ECLI:NL:CRVB:2015:3138
Centrale Raad van Beroep
- Hoger beroep
- Rechtspraak.nl
Intrekking van WW-uitkering met terugwerkende kracht en terugvordering in strijd met rechtszekerheidsbeginsel
In deze zaak gaat het om de intrekking van een WW-uitkering met terugwerkende kracht en de terugvordering van eerder uitbetaalde bedragen. Appellant, die op 27 april 2009 in dienst trad bij een schoonmaakbedrijf, meldde zich op 5 maart 2012 ziek. Na een beëindigingsovereenkomst met wederzijds goedvinden op 9 november 2012, vroeg hij op 11 januari 2013 een WW-uitkering aan. Het Uwv kende hem een WW-uitkering toe met ingang van 24 december 2012, maar trok deze later in, stellende dat appellant verwijtbaar werkloos was geworden door in te stemmen met de beëindiging van zijn dienstverband tijdens ziekte. De intrekking vond plaats op basis van artikel 19 van de WW, dat bepaalt dat iemand die een ZW-uitkering ontvangt, geen recht heeft op een WW-uitkering.

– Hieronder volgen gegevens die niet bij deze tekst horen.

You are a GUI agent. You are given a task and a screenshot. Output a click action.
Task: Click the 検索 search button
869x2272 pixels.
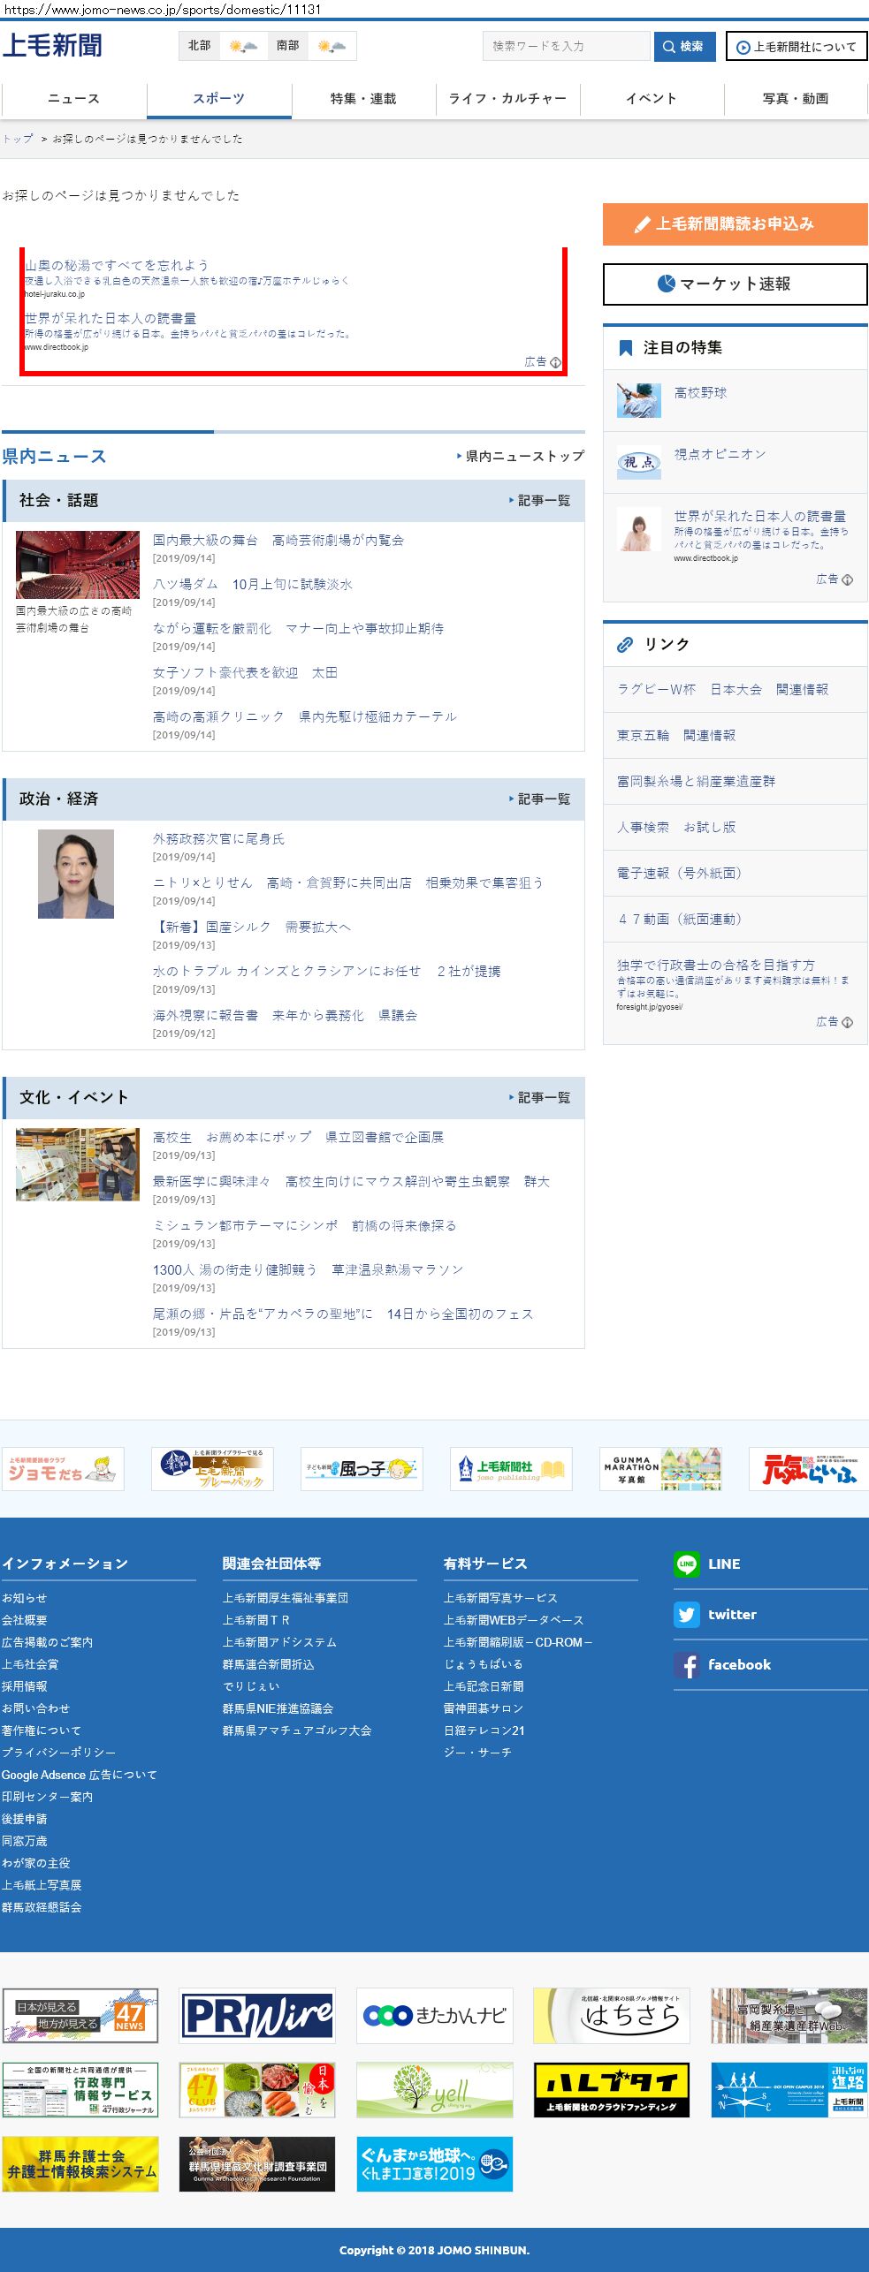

De Centrale Raad van Beroep oordeelt dat appellant niet redelijkerwijs kon begrijpen dat hij geen recht had op een WW-uitkering, gezien het feit dat het Uwv zelf aanvankelijk ook niet duidelijk was over zijn recht op uitkeringen. De Raad concludeert dat de intrekking van de WW-uitkering met terugwerkende kracht tot 24 december 2012 en de terugvordering in strijd zijn met het rechtszekerheidsbeginsel. De Raad vernietigt de eerdere uitspraak en bepaalt dat de WW-uitkering met ingang van 7 maart 2013 wordt ingetrokken, en herroept het terugvorderingsbesluit van 11 maart 2013. Tevens wordt het Uwv veroordeeld tot vergoeding van de kosten van appellant en de wettelijke rente over de nog te vergoeden bedragen.